The First Set of Limitation-rhetoric.
The Second Set of Limitation-rhetoric.
The Third Set of Limitation-rhetoric.
The Fourth Set of Limitation-rhetoric.
The Fifth Set of Limitation-rhetoric.
The Sixth Set of Limitation-rhetoric.
Bringing the Sets of Limitation-rhetoric Together.
Why the first set should not be underestimated as potentially troubling.
Epilogue | Asimov: Ever So Slightly Closer to I, Robot.
Prologue & Introduction
‘Limitations are the mother of invention, or is it: Invention is the mother of limitations?’ Somehow these syntactic options remind me of Zappa rather than Kranzberg. And yet:
- “Technology is neither good nor bad; nor is it neutral.” (Kranzberg 1995: 6)
- “Invention is the mother of necessity” (Kranzberg 1995: 7)
- “Technology comes in packages, big and small” (Kranzberg 1995: 7)
- “Although technology might be a prime element in many public issues, nontechnical factors take precedence in technology-policy decisions” (Kranzberg 1995: 8)
- “All history is relevant, but the history of technology is the most relevant.” (Kranzberg 1995: 9)

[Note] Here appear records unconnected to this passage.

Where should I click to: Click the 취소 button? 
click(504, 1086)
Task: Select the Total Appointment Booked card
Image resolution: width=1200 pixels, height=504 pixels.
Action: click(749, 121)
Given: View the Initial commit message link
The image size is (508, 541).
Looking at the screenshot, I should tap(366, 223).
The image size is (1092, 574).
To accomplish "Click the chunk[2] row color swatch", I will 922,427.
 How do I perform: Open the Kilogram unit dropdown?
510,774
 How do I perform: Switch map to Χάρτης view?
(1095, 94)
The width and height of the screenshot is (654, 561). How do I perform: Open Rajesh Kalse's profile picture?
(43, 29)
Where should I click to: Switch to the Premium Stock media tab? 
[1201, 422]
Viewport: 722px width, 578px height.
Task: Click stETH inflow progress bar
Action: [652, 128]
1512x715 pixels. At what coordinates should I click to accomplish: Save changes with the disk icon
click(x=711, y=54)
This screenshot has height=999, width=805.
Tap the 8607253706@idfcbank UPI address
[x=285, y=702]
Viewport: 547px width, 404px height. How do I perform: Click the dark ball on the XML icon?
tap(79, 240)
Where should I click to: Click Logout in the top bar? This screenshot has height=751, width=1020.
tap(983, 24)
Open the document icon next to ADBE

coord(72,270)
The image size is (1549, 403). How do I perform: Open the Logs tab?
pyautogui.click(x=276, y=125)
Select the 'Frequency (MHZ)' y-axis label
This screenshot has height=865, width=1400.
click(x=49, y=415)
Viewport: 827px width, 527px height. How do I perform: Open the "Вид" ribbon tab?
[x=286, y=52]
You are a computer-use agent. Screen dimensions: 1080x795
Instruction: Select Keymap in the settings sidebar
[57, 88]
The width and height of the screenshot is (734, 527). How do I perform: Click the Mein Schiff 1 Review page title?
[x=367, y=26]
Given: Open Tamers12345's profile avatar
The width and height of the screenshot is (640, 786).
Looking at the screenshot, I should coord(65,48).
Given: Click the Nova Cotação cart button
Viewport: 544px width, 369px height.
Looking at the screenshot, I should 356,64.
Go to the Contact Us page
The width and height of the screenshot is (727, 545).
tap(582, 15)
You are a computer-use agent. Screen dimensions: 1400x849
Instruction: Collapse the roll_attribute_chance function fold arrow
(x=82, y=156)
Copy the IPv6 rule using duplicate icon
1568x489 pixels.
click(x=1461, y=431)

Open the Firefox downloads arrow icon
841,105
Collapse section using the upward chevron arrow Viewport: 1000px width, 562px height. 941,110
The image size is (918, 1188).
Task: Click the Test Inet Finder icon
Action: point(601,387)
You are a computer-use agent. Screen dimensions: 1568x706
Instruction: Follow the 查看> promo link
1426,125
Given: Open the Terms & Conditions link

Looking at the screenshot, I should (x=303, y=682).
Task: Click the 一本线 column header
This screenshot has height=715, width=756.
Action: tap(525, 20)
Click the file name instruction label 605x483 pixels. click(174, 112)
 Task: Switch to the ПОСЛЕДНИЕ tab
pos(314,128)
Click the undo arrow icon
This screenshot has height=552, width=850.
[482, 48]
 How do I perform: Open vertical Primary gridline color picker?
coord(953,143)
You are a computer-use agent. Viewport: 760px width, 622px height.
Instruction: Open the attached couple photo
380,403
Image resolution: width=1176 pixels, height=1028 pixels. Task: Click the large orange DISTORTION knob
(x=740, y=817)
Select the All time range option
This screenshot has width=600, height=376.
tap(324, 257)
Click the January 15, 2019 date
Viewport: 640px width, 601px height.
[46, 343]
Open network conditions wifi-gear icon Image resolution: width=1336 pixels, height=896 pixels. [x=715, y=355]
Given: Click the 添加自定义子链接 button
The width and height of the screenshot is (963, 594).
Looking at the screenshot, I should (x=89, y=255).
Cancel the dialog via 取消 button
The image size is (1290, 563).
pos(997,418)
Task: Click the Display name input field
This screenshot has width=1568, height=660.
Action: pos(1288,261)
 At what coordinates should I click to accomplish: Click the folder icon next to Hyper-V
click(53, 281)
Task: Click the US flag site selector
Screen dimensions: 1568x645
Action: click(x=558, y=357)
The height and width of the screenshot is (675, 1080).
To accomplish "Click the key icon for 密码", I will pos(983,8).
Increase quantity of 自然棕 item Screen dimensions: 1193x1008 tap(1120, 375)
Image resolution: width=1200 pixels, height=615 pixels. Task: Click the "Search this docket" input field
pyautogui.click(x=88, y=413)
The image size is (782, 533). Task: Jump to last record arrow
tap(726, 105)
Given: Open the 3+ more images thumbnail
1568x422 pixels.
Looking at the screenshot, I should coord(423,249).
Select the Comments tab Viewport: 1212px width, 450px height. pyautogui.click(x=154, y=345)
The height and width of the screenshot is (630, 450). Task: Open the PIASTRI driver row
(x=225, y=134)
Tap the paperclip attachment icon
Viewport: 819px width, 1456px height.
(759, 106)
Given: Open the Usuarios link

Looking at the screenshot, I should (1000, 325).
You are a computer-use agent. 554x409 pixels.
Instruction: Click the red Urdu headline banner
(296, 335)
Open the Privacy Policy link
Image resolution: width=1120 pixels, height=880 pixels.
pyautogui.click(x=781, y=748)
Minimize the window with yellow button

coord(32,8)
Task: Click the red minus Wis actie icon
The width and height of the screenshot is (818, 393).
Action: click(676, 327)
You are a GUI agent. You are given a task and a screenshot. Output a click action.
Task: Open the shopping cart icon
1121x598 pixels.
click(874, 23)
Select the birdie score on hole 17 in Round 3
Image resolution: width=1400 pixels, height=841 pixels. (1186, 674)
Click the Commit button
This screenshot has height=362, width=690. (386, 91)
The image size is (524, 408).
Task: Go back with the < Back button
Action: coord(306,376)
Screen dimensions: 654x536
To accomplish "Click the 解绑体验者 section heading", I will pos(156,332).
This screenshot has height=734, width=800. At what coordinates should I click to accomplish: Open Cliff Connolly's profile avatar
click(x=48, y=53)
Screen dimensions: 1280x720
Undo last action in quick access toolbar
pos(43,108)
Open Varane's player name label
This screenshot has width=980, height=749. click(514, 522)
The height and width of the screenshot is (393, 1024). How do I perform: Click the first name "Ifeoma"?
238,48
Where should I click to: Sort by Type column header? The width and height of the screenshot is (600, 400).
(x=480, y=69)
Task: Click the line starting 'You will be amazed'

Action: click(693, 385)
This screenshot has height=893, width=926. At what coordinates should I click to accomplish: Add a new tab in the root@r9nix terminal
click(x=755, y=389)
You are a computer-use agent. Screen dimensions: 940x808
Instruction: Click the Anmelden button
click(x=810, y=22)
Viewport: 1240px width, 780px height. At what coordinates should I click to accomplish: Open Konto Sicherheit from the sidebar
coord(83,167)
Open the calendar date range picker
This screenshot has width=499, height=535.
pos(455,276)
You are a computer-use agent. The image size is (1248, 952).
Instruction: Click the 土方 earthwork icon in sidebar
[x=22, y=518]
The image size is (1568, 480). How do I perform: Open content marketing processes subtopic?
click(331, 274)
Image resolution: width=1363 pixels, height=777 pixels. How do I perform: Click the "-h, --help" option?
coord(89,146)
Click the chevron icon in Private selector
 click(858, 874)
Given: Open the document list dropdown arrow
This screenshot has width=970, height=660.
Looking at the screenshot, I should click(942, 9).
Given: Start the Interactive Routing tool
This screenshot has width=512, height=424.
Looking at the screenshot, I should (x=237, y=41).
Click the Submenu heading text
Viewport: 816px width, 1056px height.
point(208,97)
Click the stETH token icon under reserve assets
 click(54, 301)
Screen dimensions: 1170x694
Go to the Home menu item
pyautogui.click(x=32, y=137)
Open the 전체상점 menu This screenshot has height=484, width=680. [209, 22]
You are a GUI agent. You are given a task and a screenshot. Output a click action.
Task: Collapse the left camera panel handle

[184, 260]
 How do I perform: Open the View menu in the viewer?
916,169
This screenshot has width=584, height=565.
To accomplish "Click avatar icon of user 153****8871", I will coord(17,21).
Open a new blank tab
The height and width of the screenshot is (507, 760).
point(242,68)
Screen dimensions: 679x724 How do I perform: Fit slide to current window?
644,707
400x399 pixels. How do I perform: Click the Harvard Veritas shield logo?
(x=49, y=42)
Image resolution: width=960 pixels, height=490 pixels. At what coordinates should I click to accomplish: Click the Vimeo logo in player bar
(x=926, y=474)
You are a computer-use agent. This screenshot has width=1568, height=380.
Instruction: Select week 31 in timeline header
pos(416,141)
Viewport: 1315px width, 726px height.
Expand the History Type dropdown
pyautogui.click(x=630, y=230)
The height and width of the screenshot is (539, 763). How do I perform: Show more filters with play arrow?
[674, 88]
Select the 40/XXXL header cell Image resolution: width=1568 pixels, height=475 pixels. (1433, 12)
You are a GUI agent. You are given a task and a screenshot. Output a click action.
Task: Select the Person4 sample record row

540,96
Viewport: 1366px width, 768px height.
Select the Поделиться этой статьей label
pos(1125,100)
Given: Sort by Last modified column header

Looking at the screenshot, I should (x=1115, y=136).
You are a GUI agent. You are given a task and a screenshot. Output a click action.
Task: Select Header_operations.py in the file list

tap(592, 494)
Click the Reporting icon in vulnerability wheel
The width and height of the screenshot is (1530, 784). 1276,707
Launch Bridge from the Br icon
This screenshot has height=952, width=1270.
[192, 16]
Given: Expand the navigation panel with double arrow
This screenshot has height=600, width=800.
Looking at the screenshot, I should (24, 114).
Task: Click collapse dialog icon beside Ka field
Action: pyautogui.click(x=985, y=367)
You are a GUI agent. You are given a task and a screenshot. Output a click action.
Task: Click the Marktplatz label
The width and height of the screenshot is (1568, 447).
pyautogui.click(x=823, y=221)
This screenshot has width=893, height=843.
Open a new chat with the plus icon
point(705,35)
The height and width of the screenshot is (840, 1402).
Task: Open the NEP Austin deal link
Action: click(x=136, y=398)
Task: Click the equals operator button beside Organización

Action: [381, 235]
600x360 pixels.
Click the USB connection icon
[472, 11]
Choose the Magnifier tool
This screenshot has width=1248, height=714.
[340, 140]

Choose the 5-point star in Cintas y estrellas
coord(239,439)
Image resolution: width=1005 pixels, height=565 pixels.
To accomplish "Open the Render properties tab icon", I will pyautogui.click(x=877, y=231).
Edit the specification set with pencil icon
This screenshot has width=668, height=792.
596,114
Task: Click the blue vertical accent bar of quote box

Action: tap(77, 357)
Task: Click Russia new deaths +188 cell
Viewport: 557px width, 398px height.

- “Technology is a very human activity – and so is the history of technology” (Kranzberg 1995: 11)
In the realm of automation that is claimed to come with degrees of smartness, we can here call for Asimov’s Three. Besides his obvious three laws of ethical robots, some of us might feel urged to also regurgitate Kranzberg’s 6 propositions, here above. Our techno-recitals are at times performed as if these were biblical mantras.
For those wondering, they are not and perhaps we should not blindly enact this ritual of rote-culturalization either. For some hint on this latter creation of doubt, in context of our present technological developments, a handpicked collection of quotes is offered here below and from the source of Asimov’s Three (and then some). The latter work, I, Robot, suggests how “limitation” is a flued concept in the hands of human actors.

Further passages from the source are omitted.